The beneficial effects of the blueberries are thought to be linked to their flavonoid content - in particular anthocyanins and flavanols.
Consumer interest in blueberries and the compounds they contain has increased in recent years, following results from studies reporting a wide range of health benefits, most notably for brain health and reducing the risk of cognitive decline.
This is not the first report of potential endothelial benefits, with “compelling” data published in the American Journal of Clinical Nutrition (2013, Vol. 98, pp. 1179-1191) indicating that blueberry flavonoids could boost endothelial function and enhance heart health.
For the new study, the researchers provided daily doses of 45 grams of freeze-dried blueberry powder made from an equal mixture of the highbush blueberries Tifblue (Vaccinium ashei) and Rubel (Vaccinium corymbosum). This dose provided 581 mg of anthocyanins and 1,547 mg of total polyphenol bioactives, said the researchers.
Stull and her co-workers recruited 44 adults to participate in their study. The volunteers were randomly assigned to receive two smoothies per day with or without blueberry powder for six weeks.
Results showed that while neither blood pressure nor insulin sensitivity were affected by the intervention, a significant improvement in endothelial function was observed for participants in the blueberry group.
While this study did not find evidence of blood pressure benefits, data from an eight week study indicated that freeze-dried blueberry powder (22 grams per day) resulted in 5.1% and 6.3% reductions in systolic and diastolic blood pressure (Journal of the Academy of Nutrition and Dietetics, doi: 10.1016/j.jand.2014.11.001).
“It is possible that a longer study duration would have led to improvements in both endothelial function and blood pressure,” wrote Stull and her co-authors. “Researchers have found that blueberries improved both blood pressure and endothelial function or a biomarker of endothelial function (i.e., nitric oxide) over a study duration of 8–12 weeks.
“It is important to note that even though previous studies observed positive changes in both endothelial function and blood pressure with a longer duration than the current study, one consideration to explain our findings is that the majority of the participants in our trial were on antihypertensive medication, which was part of our inclusion criteria for metabolic syndrome.

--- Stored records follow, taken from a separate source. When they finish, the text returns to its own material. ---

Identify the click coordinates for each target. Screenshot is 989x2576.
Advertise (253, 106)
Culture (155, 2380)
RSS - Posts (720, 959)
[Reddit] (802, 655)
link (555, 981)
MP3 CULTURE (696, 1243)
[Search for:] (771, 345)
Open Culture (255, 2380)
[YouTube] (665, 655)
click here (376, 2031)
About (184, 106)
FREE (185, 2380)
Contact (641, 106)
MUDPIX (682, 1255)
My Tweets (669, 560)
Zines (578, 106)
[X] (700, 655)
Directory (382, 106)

“[C]linical trials with a longer duration (greater than 8–12 weeks) evaluating the effects of blueberries or anthocyanin-rich foods on endothelial function and blood pressure prior to the study, mid-study and end of the study are warranted to explain the potential role in improving endothelial function and blood pressure in a population at high risk for developing CVD.”
2015, Volume 7, Number 6, Pages 4107-4123; doi:10.3390/nu7064107
“Blueberries Improve Endothelial Function, but Not Blood Pressure, in Adults with Metabolic Syndrome: A Randomized, Double-Blind, Placebo-Controlled Clinical Trial”
Authors: A.J. Stull, K.C. Cash, C.M. Champagne, et al.